Miesbach - Beim 6:3-Sieg in Peißenberg zum Auftakt der Zwischenrunde in der Eishockey-Bayernliga gelingt beim TEV Miesbach vieles, was in der regulären Saison nur selten funktioniert hat.
Der TEV Miesbach scheint punktgenau zum Start der Zwischenrunde zu seiner Form gefunden zu haben. Die Rot-Weißen gewannen am Freitagabend in Peißenberg mit 6:3 und haben damit den perfekten Start in die Bayernliga-Zwischenrunde erwischt. In Peißenberg klappte plötzlich, was in den 30 Vorrundenspielen kaum gelungen war. Der TEV erzielte sechs Tore und war bei zwei von drei Überzahlspielen erfolgreich. „Als ich gemerkt habe, dass sich die Peißenberger Zuschauer über die eigene Mannschaft beklagen, dass sie den Puck nur rausschlagen, war klar, dass wir ein gutes Spiel machen“, sagt Trainer Beppo Schlickenrieder.

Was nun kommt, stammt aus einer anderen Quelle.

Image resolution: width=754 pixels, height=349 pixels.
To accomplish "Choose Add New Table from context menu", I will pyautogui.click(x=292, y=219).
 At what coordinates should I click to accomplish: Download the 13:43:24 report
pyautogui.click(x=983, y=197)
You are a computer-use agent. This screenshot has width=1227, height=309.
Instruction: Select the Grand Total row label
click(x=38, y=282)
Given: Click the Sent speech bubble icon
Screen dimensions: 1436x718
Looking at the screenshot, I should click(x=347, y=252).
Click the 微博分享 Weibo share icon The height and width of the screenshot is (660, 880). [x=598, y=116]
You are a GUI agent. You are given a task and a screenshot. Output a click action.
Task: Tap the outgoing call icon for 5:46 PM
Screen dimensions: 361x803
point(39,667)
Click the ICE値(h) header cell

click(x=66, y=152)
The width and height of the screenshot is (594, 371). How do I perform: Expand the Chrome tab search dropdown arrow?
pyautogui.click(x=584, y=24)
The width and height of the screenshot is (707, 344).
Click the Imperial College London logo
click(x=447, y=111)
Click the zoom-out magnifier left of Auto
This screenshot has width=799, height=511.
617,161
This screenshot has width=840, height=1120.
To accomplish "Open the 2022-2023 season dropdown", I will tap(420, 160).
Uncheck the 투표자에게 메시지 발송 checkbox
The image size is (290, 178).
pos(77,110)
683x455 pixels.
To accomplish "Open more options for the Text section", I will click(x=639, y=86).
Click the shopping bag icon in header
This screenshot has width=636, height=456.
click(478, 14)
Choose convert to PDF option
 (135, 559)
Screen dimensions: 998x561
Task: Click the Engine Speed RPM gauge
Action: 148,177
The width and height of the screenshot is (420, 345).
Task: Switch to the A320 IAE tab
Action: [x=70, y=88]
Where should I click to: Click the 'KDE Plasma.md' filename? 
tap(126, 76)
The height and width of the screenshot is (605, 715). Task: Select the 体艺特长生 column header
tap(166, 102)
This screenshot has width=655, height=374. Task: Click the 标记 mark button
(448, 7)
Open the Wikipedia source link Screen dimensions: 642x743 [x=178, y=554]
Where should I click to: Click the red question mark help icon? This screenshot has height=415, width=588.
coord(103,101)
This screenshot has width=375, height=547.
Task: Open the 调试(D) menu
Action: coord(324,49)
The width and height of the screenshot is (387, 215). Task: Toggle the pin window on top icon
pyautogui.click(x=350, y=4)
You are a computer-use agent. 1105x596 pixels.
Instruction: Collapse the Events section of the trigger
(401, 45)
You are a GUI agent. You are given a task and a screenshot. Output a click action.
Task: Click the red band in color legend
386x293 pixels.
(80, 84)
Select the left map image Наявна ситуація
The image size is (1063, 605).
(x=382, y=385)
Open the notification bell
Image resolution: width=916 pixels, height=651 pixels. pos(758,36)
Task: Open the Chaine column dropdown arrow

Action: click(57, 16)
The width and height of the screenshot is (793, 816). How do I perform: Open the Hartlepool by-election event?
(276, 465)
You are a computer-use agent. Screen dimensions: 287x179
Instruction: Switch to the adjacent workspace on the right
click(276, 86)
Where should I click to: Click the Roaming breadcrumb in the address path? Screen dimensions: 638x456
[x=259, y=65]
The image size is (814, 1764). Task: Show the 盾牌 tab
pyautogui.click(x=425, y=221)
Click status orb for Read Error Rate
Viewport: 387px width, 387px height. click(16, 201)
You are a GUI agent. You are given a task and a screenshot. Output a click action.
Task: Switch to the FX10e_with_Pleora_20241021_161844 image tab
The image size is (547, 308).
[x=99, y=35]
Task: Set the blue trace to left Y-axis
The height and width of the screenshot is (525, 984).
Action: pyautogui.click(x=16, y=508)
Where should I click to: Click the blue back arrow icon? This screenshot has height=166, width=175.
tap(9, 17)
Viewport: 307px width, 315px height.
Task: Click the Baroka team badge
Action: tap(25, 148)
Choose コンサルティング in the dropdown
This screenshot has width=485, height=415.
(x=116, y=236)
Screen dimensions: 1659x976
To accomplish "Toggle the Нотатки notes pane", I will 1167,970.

Von Beginn an hatte sein Team, dem kurzfristig auch Johannes Kroner zur Verfügung stand, das Spiel im Griff. Auch durch einen zweimaligen Rückstand ließen sich die Miesbacher nicht aus dem Konzept bringen. Kritik gab es nur für den Schiedsrichter. „Er hat keinen bevorteilt, aber es war für beide Mannschaften schade, dass er das Spiel so zerpfiffen hat“, ärgert sich Schlickenrider. So kam nur selten Spielfluss auf. Da die Hausherren zudem nicht viel für die Offensive taten, blieb der Treffer von Andreas Veicht zum zwischenzeitlichen 1:1-Ausgleich (5.) der spielerische Höhepunkt, dem Schlickenrieder das Prädikat „Traumtor“ verleiht.